Responsável pelo emocionante “Senna” (sim, fãs do Piquet, o filme escondeu as falhas dele, mas é ótimo mesmo assim), Kapadia está concorrendo ao Oscar neste ano por “Amy”, longa que retrata o auge e a decadência da cantora Amy Winehouse. #RIP para ambos.

Segundo a Variety, Kapadia terá acesso a centenas de horas de filmagens inéditas do arquivo pessoal do astro argentino. “Sou um fã de longa data de Diego Maradona. Fui envolvido por sua personalidade, honestidade, paixão, humor e vulnerabilidade. Fiquei fascinado por sua jornada, nos momentos de brilhantismo e incrível e também nos dramáticos. Ele foi um líder, levando seus times ao topo, mas também teve muitos baixos. Sempre foi um cara pequeno lutando contra o sistema, contra os donos de fortunas e os poderosos e faria qualquer coisa para usar toda sua esperteza e inteligência para vencer”, disse o cineasta.

“Eu queria fazer um filme sobre Maradona muito antes de dirigir ‘Senna’, então estou bem animado com esta oportunidade. Diego é o maior jogador de todos os tempos, mas com falhas e fraquezas. Sua vida foi de extremos, mas de alguma maneira, como um lutador de rua, ele sobreviveu para contar suas histórias”, acrescentou Kapadia.

Vamos ignorar a parte do “melhor de todos os tempos”, é coisa de britânico.

Brincando, todos têm direito a uma opinião.

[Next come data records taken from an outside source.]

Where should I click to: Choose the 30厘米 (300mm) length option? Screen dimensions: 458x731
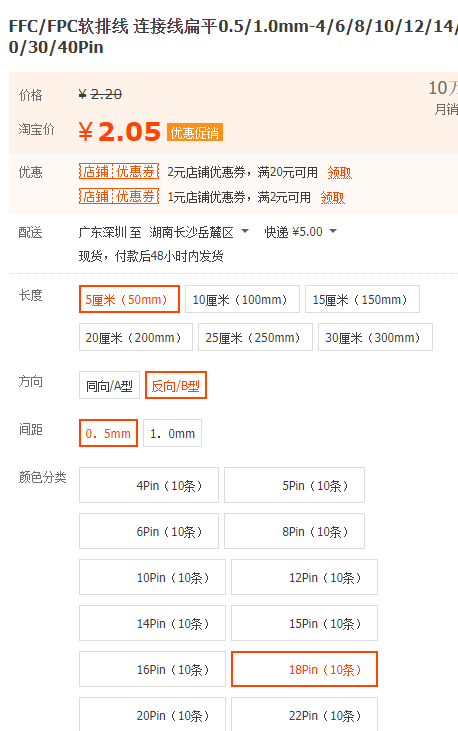(375, 337)
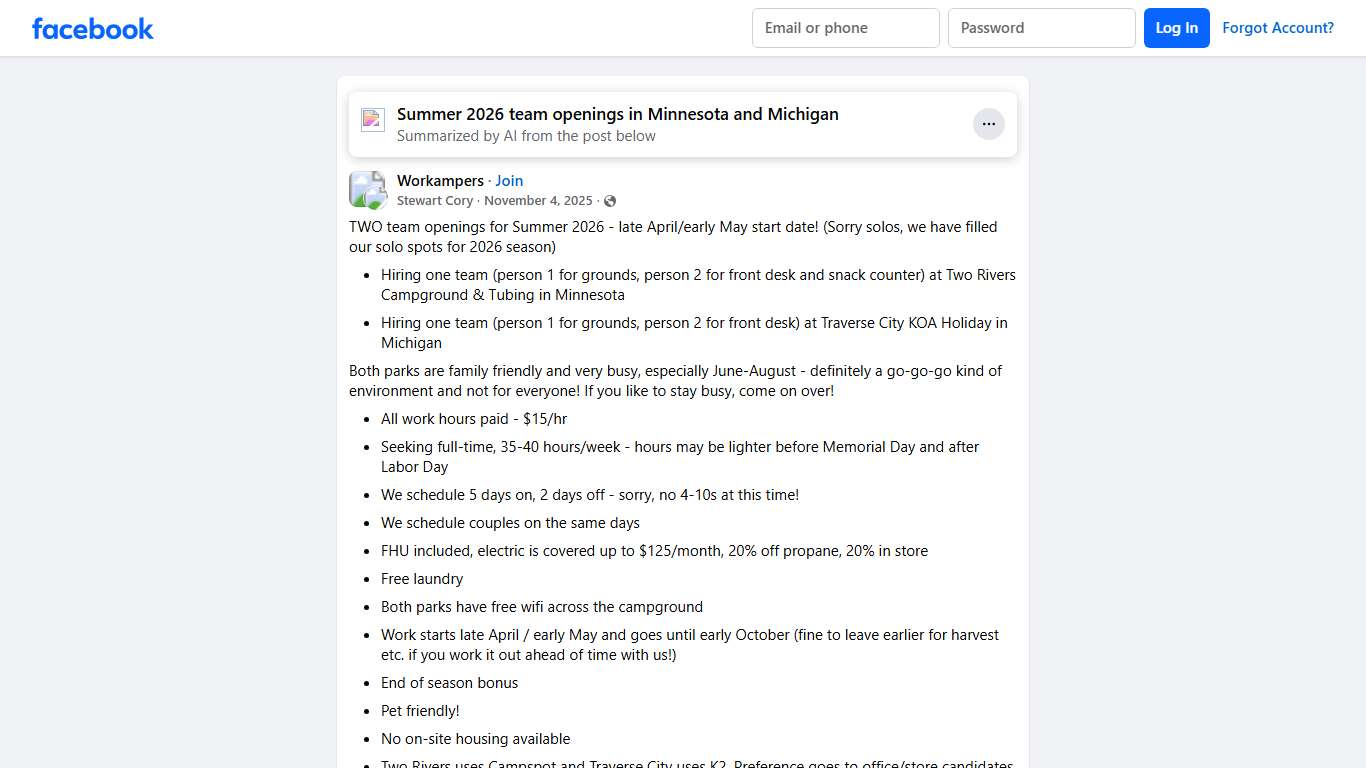Click the Traverse City KOA bullet item
The height and width of the screenshot is (768, 1366).
[x=693, y=333]
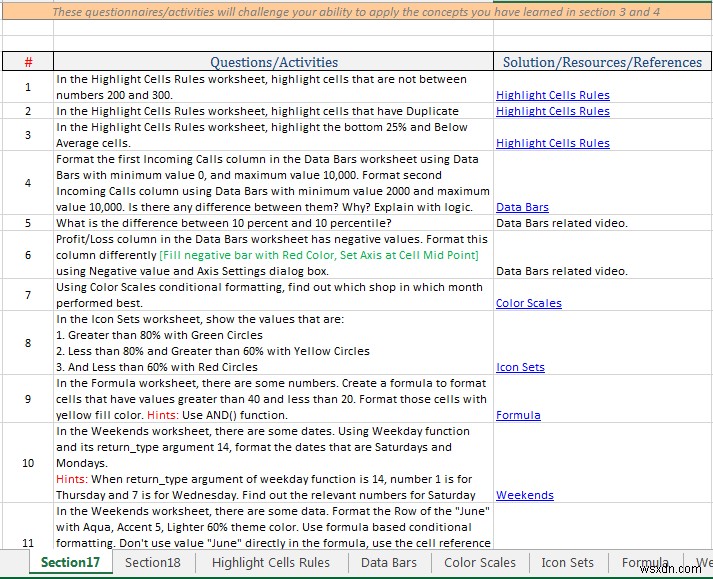Open the Highlight Cells Rules sheet tab
713x579 pixels.
click(270, 562)
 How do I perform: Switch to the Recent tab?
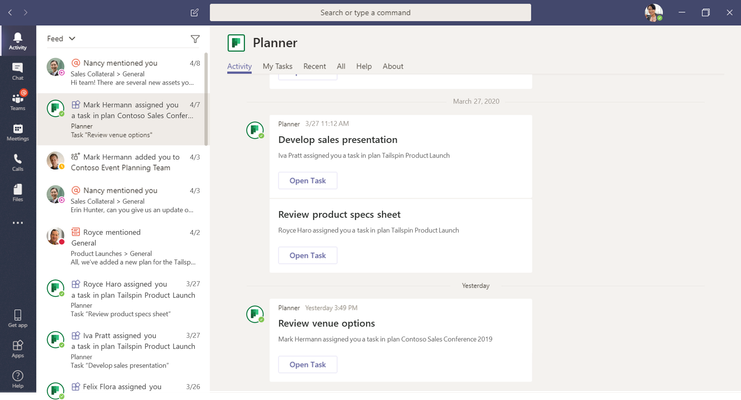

Entre os dois grandes hits de Kapadia, prefiro “Senna”. E não é porque sou brasileira, afinal, acompanhei muito mais a carreira de Amy Winehouse do que a do tricampeão da Fórmula 1. É que o filme sobre a cantora de jazz/pop me pareceu extremamente invasivo, mostrando imagens pessoais de Amy em um estado muito ruim de saúde, que não foram legais de testemunhar. Você se sente tão invasor quanto os paparazzi que a perseguiam ou quanto o babaca do Blake Fielder Civil. O fato de ela estar morta não faz a violação da privacidade dela ser justa.

E “Amy” não tem um final maravilhoso como este:

Como Maradona obviamente está vivo, Kapadia terá que pensar em outro “clímax” para seu roteiro. Estou curiosa para saber qual será.